Senado analisa proposta que une voto em lista fechada com voto distrital

Ivan de Colombo

A reforma política que o Senado espera promover ainda neste ano pode misturar dois modelos de sistema eleitoral: o voto em lista fechada, defendido pelo presidente da Casa, Eunício Oliveira, e o voto distrital, encampado por vários senadores. A mudança está prevista na PEC 61/2007, que a Comissão de Constituição, Justiça e Cidadania (CCJ) já pode votar.

A PEC institui o sistema chamado de proporcional misto para a Câmara dos Deputados, que mistura características da lista fechada — em que o eleitor vota apenas em um partido, e os candidatos são eleitos a partir de listas partidárias pré-definidas — e do modelo distrital —, em que os estados são repartidos em distritos e cada distrito elege um representante, numa disputa majoritária.

Nesse sistema misto, os eleitores teriam direito a dois votos para a Câmara: um para o candidato específico do seu distrito e outro para um partido de sua escolha. Metade dos deputados de cada estado viria das disputas nos distritos, e a outra metade sairia das listas partidárias. Neste último caso, o que decidiria os vencedores seria a votação proporcional de cada partido.

Na última segunda-feira (20), ao participar da abertura do Seminário Internacional sobre Sistemas Eleitorais realizado pelo Tribunal Superior Eleitoral (TSE), o presidente do Senado, Eunício Oliveira afirmou que o Congresso Nacional “está pronto” para o debate sobre uma reforma eleitoral profunda. Eunício tem trabalhado junto ao presidente da Câmara, Rodrigo Maia, para aprovar novas regras até setembro, de modo que elas já possam entrar em vigor nas eleições gerais do próximo ano.

Benefícios

Na realidade, trata-se de três propostas. À PEC 61/2007, de Antonio Carlos Valadares (PSB-SE), foram apensadas a PEC 90/2011, do agora ministro das Relações Exteriores Aloysio Nunes Ferreira (PSDB-SP), e a PEC 9/2015, de Reguffe (sem partido-DF). As três estão sob a relatoria de Valdir Raupp (PMDB-RO), que elaborou um texto substitutivo consolidando todas as ideias.

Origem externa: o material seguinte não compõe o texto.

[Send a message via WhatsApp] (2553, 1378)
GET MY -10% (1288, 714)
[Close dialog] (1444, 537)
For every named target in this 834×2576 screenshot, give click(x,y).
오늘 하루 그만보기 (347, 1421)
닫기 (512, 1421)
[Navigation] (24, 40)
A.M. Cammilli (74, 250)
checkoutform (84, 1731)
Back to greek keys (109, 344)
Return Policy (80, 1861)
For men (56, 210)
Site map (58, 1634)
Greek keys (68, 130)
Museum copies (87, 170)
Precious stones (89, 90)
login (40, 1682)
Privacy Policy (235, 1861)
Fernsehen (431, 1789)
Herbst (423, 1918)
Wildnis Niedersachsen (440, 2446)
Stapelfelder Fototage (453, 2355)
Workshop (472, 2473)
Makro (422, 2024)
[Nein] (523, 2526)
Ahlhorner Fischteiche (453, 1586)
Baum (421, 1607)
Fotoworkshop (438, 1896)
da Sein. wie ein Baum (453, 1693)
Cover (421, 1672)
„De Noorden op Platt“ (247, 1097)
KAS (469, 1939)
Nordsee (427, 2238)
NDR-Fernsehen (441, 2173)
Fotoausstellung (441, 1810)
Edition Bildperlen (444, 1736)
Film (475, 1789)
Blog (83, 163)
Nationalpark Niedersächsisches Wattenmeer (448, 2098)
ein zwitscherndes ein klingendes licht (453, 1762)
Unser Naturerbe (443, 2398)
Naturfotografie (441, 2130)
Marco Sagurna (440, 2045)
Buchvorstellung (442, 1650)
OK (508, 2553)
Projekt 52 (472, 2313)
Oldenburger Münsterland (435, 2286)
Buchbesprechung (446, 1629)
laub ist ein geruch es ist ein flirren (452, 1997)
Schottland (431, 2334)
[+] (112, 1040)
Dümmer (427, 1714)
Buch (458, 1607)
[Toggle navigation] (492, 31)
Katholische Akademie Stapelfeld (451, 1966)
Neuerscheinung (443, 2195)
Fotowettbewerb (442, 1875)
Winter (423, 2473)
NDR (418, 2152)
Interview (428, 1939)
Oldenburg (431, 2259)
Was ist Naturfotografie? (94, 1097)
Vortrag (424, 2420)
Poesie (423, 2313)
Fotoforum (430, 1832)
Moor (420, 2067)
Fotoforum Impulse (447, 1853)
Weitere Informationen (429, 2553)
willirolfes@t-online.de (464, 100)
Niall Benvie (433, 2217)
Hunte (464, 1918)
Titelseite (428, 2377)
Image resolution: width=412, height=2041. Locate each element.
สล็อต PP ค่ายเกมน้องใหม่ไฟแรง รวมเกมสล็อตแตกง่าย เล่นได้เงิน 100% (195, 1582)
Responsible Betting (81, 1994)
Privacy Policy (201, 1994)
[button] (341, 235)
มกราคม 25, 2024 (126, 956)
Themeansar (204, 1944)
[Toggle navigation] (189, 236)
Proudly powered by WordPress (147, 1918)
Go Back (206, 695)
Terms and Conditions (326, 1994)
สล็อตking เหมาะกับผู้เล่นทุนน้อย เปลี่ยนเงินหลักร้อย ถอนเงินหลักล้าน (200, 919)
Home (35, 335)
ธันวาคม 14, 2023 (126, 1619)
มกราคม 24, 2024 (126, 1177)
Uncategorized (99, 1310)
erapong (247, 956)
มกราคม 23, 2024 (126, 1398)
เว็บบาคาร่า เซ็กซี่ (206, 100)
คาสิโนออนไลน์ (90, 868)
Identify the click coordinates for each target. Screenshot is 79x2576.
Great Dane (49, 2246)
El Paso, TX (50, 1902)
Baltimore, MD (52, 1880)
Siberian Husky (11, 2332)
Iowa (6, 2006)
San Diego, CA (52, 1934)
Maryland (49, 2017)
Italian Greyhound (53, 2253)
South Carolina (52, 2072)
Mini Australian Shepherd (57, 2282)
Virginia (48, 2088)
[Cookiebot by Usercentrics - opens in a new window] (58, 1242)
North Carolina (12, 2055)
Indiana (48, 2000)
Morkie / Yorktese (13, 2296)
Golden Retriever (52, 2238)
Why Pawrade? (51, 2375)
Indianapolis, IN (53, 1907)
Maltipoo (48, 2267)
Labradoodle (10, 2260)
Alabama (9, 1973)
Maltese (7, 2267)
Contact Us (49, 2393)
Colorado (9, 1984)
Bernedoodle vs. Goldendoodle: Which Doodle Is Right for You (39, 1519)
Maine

Para Raupp, o sistema misto teria dois benefícios: tornaria as campanhas mais baratas, uma vez que a instituição dos distritos significa que os candidatos precisam fazer campanha em áreas menores; e fortaleceria os partidos, eliminando a competição interna ao consolidar os candidatos em uma lista pré-ordenada.

Distritos

O sistema misto exige que cada estado da Federação, e também o Distrito Federal, seja repartido em um número de distritos eleitorais equivalente à metade da sua representação na Câmara dos Deputados, arredondada para cima. Por exemplo, o DF, com oito deputados federais, teria quatro distritos. Já a Bahia, que tem 39 deputados, seria dividida em 20 distritos.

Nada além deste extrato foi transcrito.